The presence of genes encoding for Panton-Valentine leukocidin (PVL), which is much more common in methicillin-resistant S. aureus (MRSA), may be a factor in MRSA-associated pulmonary complications, said Blanca Gonzalez, M.D., and her colleagues.
The gene has been associated with severe necrotizing pneumonia and osteomyelitis, said Dr. Gonzalez of the Texas Children's Hospital, Houston, and her associates (Clin. Infect. Dis. 2005;41:583–90).
The investigators examined pulmonary complications in 70 pediatric patients with MRSA and 43 with methicillin-susceptible S. aureus (MSSA). Pulmonary complications were much more common in the MRSA group than the MSSA group (67% vs. 28%). Two patients with MRSA died, as did one with MSSA.
Of the 47 MRSA patients with abnormal pulmonary imaging, 21 (45%) received a primary diagnosis of pneumonia. Four of these had bacteremia; 14 had empyema; 3 had uncomplicated pneumonia with bacteremia; and 4 had lung abscess. A total of 20 patients (43%) received a primary diagnosis of osteomyelitis; most (85%) had bacteremia. Imaging showed atelectasis in four; eight had pneumonia (three with effusions); and four had pneumatoceles. Six patients had septic emboli, and the rest had multifocal air space disease or interstitial disease.
Patients with a primary diagnosis of pneumonia were significantly younger than those with other invasive MRSA disease (3.5 years vs. 10 years). Again, patients with MSSA who had a primary diagnosis of pneumonia also were significantly younger than those with other invasive disease (7 months vs. 12 years). Only 10 patients with MSSA had pulmonary complications: 2 had a primary diagnosis of pneumonia and also had loculated empyema, 6 had bone or joint infections, and 2 had endocarditis.
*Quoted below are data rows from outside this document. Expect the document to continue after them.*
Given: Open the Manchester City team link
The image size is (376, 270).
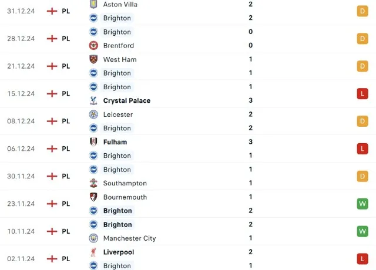Looking at the screenshot, I should tap(129, 238).

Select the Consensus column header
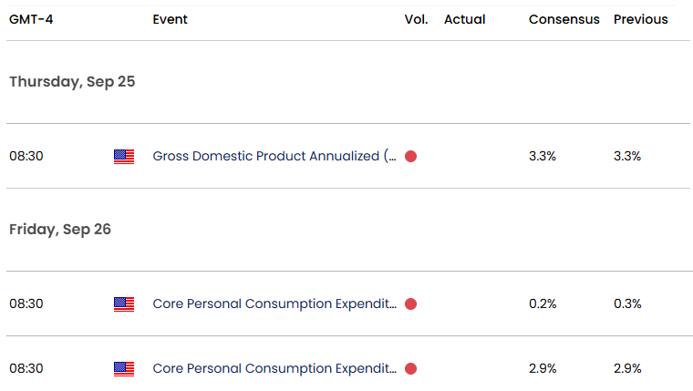(x=564, y=19)
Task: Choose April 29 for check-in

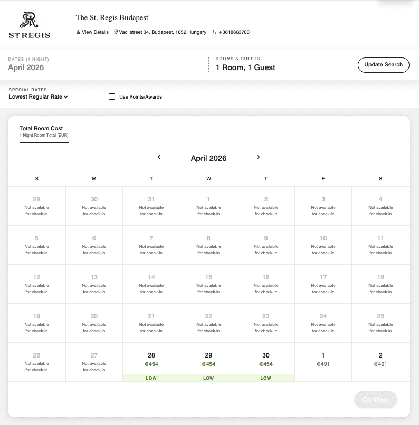Action: tap(208, 362)
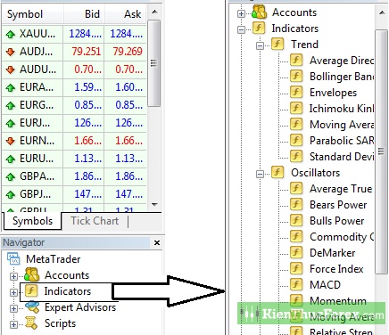Click the DeMarker indicator icon
The width and height of the screenshot is (389, 335).
pyautogui.click(x=296, y=252)
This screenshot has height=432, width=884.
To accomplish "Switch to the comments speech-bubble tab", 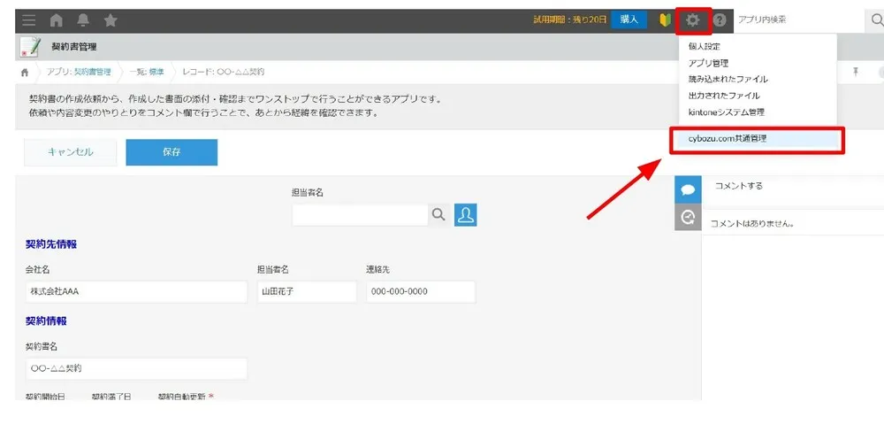I will point(688,189).
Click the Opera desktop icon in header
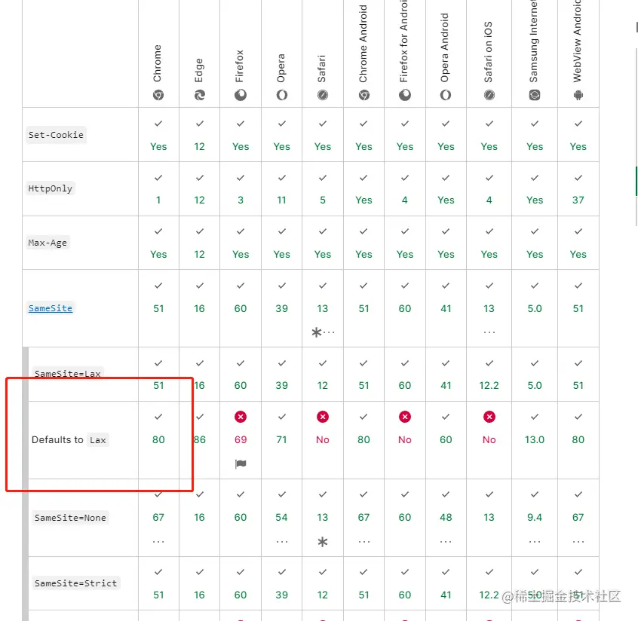Viewport: 638px width, 621px height. (x=281, y=96)
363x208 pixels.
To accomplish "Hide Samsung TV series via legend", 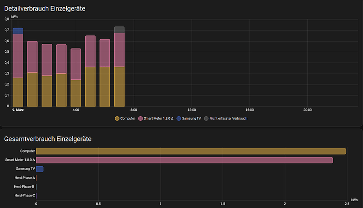I will pos(189,119).
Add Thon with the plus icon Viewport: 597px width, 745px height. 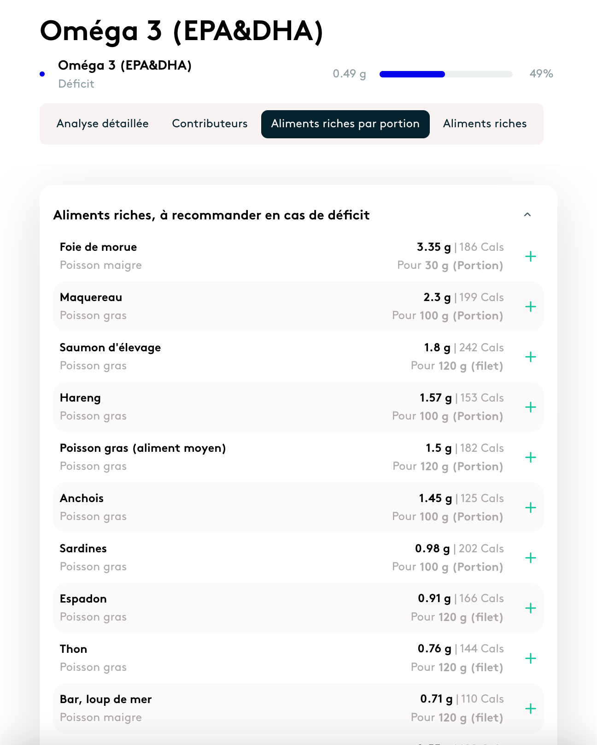point(531,658)
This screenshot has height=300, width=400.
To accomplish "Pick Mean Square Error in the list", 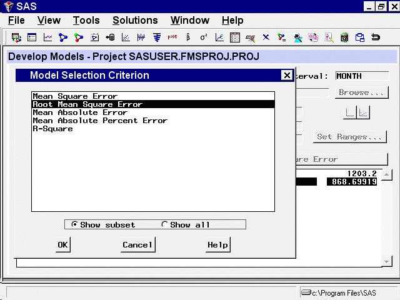I will 74,96.
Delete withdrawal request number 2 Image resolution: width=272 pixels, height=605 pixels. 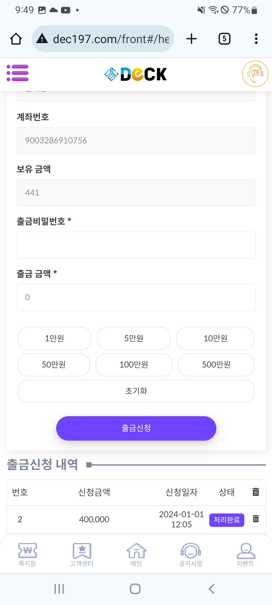tap(256, 519)
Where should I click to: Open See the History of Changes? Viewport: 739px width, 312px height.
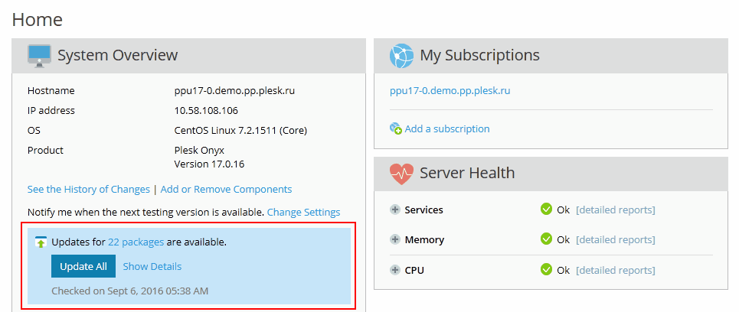(88, 189)
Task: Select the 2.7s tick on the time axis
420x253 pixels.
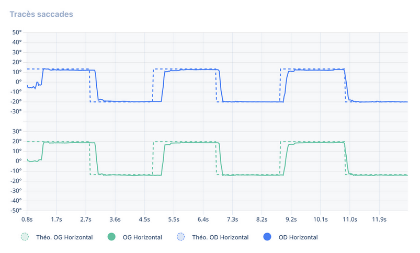Action: coord(85,220)
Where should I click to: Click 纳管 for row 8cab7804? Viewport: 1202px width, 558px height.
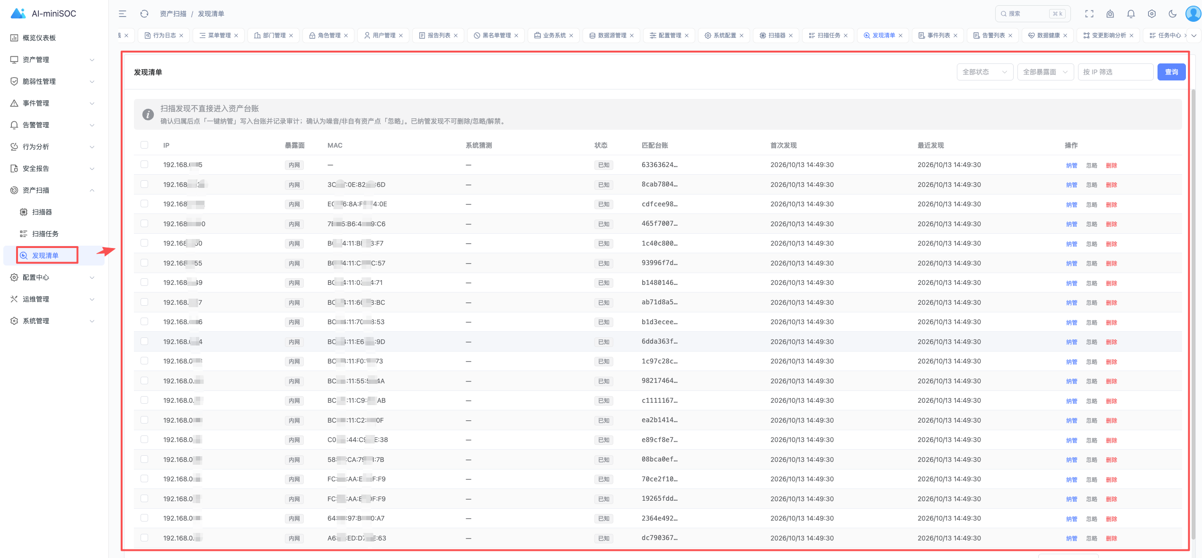(1071, 185)
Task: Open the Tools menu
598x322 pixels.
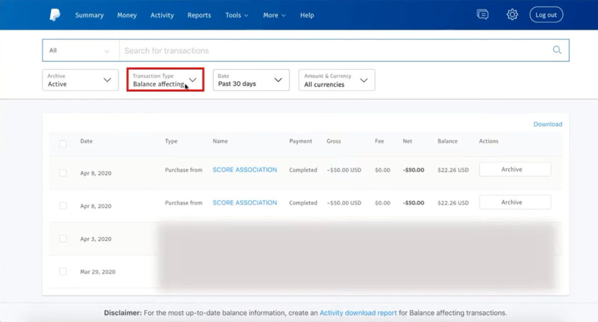Action: click(237, 15)
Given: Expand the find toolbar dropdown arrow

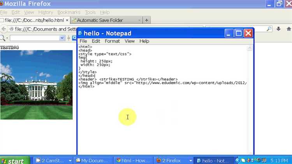Looking at the screenshot, I should click(x=62, y=38).
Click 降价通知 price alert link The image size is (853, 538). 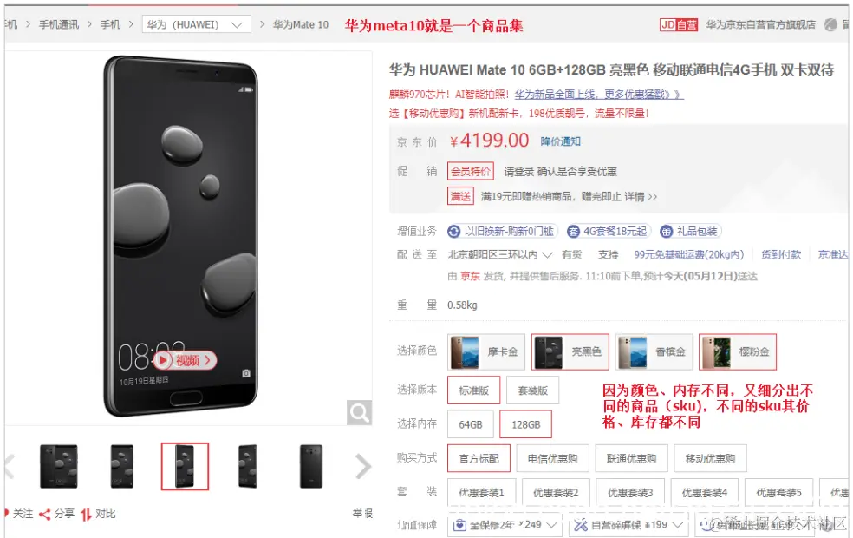click(560, 141)
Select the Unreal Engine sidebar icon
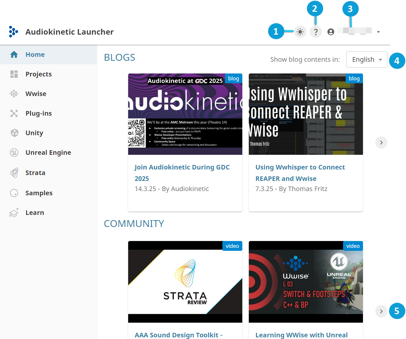 [14, 153]
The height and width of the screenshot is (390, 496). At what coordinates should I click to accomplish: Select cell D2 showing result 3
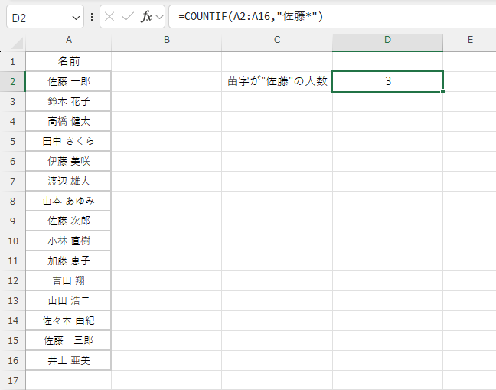coord(387,81)
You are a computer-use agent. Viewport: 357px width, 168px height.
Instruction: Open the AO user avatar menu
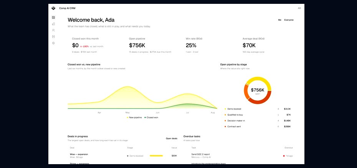299,8
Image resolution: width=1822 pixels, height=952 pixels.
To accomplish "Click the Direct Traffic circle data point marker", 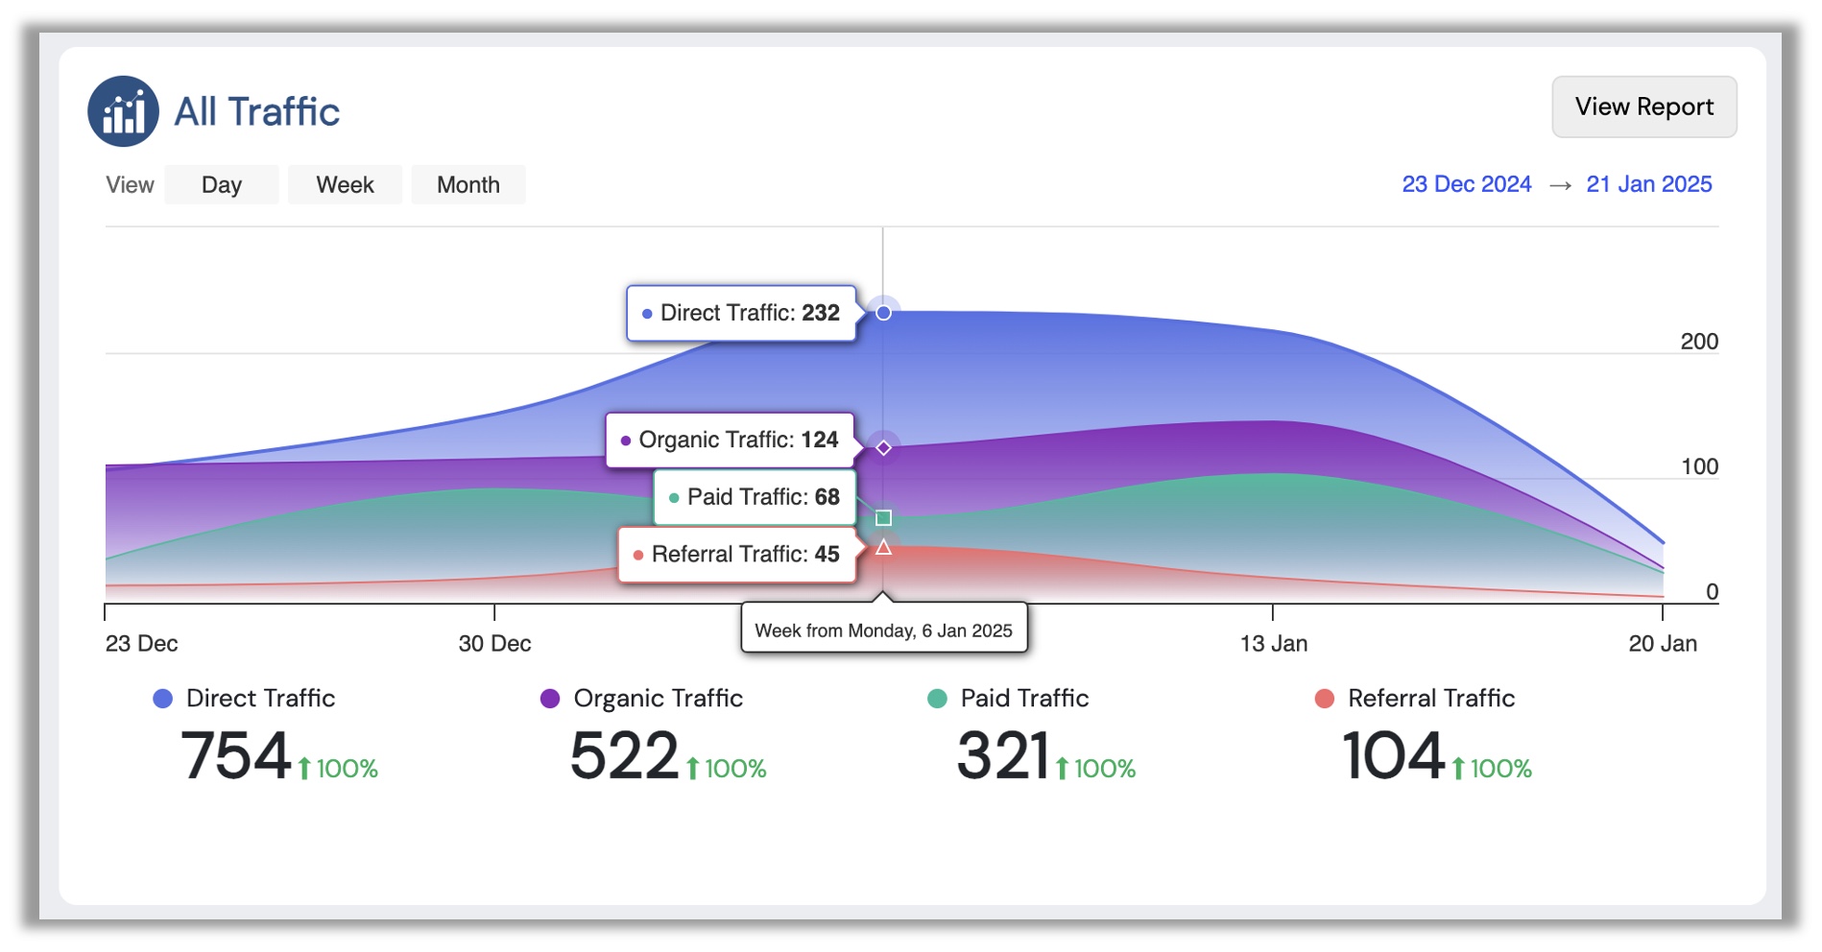I will (883, 313).
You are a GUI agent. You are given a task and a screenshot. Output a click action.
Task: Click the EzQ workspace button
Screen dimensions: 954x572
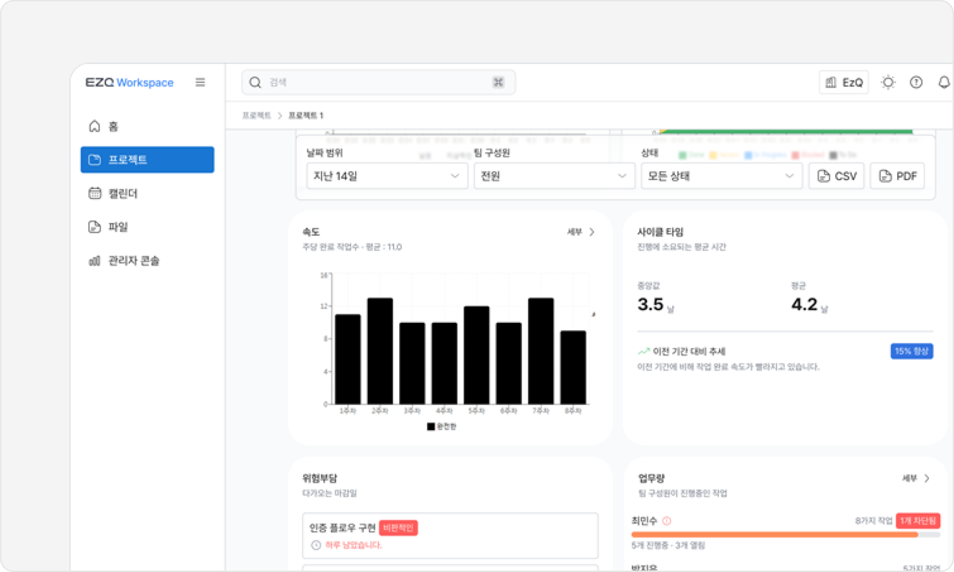click(844, 82)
Isolates from 103 children were tested for genes encoding for PVL. All but one of the MRSA isolates was positive for PVL, compared with only 2 (26%) of the MSSA isolates. Among the 80 PVL-positive isolates, 51 came from children with abnormal chest radiographs, compared with 2 of 23 PVL-negative isolates.
In an accompanying editorial, Jerome Etienne, M.D., argued for routine testing for PVL.
“Regardless of the localization of the infection, the presence of PVL appears to be associated with increased severity, ranging from cutaneous infection requiring surgical drainage to severe chronic osteomyelitis and deadly necrotizing pneumonia,” said Dr. Etienne of the National Reference Center of Staphylococcus, Lyon, France. “With the increased prevalence of community-acquired MRSA, which usually contain the genes encoding PVL, it is important that clinical laboratories test for detection of this toxin in routine S. aureus isolates” (Clin. Infect. Dis. 2005;41:591–93).